Le doute a cédé la place à la certitude. Didier Cuche est le vainqueur d'une descente des épreuves des courses internationales du Lauberhorn. Et son nom demeurera à jamais dans le livre d'or des compétitions. Non pas pour avoir gagné une descente du super-combiné ou en raison de ses six top 10 dont pas moins de trois 2es?places signées depuis qu'il s'est élancé la première fois sur le légendaire tracé le 16 janvier 1998. Non, Didier Cuche figure bien comme étant le gagnant de la descente 2004 disputée à… Garmisch sur le monument érigé en bordure de la place principale de la station où les vainqueurs sont fêtés, à chaque fois, comme des héros par des milliers de fans.
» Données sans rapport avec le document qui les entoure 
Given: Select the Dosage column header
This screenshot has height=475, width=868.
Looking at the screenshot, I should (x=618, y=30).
Viktor Gertsch, président du comité d'organisation, le confirme en montrant de son doigt la ligne réservée au sportif suisse de l'année 2011. «Sur cette pierre, nous n'avons pas pu ajouter un petit chiffre ou un astérisque. Mais dans le palmarès officiel, la précision est de mise. Ce n'est pas le seul dans ce cas puisque Bernhard Russi a gagné le Lauberhorn sur la First de… Grindelwald faute d'un manteau neigeux suffisant chez nous.»

Le fils d'Ernst Gertsch (1900-1986), père des courses du Lauberhorn, se rappelle bien de ce succès conquis avec la manière devant Daron Rahlves et Stefan Eberharter. «En 2004, nous avons dû annuler la descente pour des raisons atmosphériques. Seul le slalom s'est disputé chez nous. La FIS a replacé la course à Garmisch. Comme nous entretenons de bonnes relations avec les organisateurs, ils ont accepté de mettre notre nom pour une épreuve se disputant sur la Kandahar. Je me suis donc déplacé dans la station bavaroise pour remettre le trophée à Didier. Il s'agit comme pour tous les vainqueurs à Wengen d'une channe valaisanne. Et je m'étais permis de lui dire que je lui en redonnerai une seconde mais à Wengen cette fois.»
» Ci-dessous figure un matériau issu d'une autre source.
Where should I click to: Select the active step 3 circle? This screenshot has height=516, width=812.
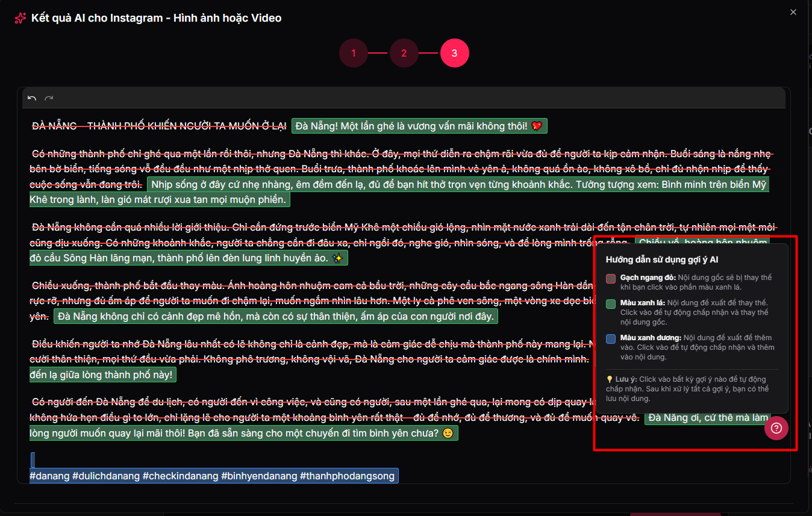click(x=454, y=53)
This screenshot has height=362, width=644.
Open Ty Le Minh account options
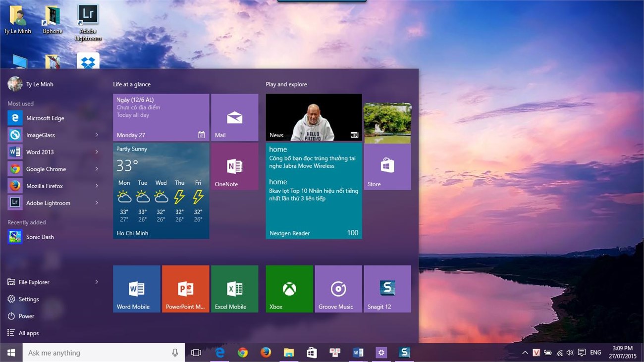tap(30, 84)
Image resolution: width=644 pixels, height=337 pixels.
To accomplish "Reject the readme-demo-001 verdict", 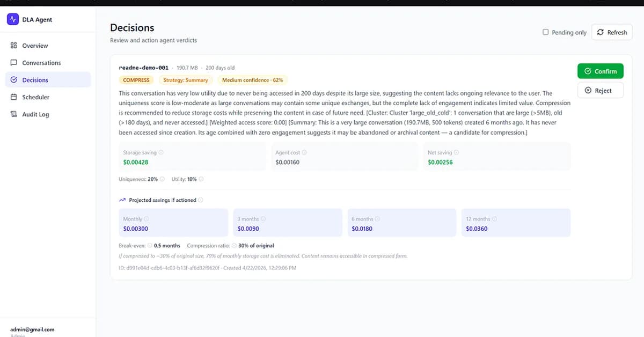I will (601, 91).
Viktor Gertsch aime les Didier

Après une journée passée à contrôler les préparatifs sur la plus longue piste de descente de Coupe du monde (4455?mètres), Viktor Gertsch loue les mérites du skieur des Bugnenets. «A mes yeux, c'est l'un des plus grands descendeurs de tous les temps que ce soit en Suisse ou dans le monde. Et pas seulement parce qu'il aime Wengen et mériterait bien de gagner ici mais parce que Didier Cuche est un compétiteur attachant, un gentleman au bénéfice d'une expérience unique. S'il demande quelque chose lors de son passage sur la piste, nous vérifions et répondons à son souhait en cas de besoin.» Le président du comité d'organisation se réjouit déjà d'accueillir les deux Didier dans son jardin. «Cuche et Défago donnent beaucoup au ski suisse. En plus, ils s'expriment les deux en français et en allemand. Des ambassadeurs de cette qualité, il y en a peu en sport et il s'agit d'en profiter.»